WHAT IS NEEDED:
Only an exact, line-for-line copy of the data will serve as the answer.

RECORDS SHOWN:
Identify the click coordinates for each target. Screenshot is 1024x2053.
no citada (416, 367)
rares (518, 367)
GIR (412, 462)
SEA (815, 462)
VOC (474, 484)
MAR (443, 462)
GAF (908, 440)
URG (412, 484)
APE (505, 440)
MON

SOLUTION TO THE PROBLEM:
Identify the click coordinates for each target. Screenshot is 1024x2053.
no citada (416, 367)
rares (518, 367)
GIR (412, 462)
SEA (815, 462)
VOC (474, 484)
MAR (443, 462)
GAF (908, 440)
URG (412, 484)
APE (505, 440)
MON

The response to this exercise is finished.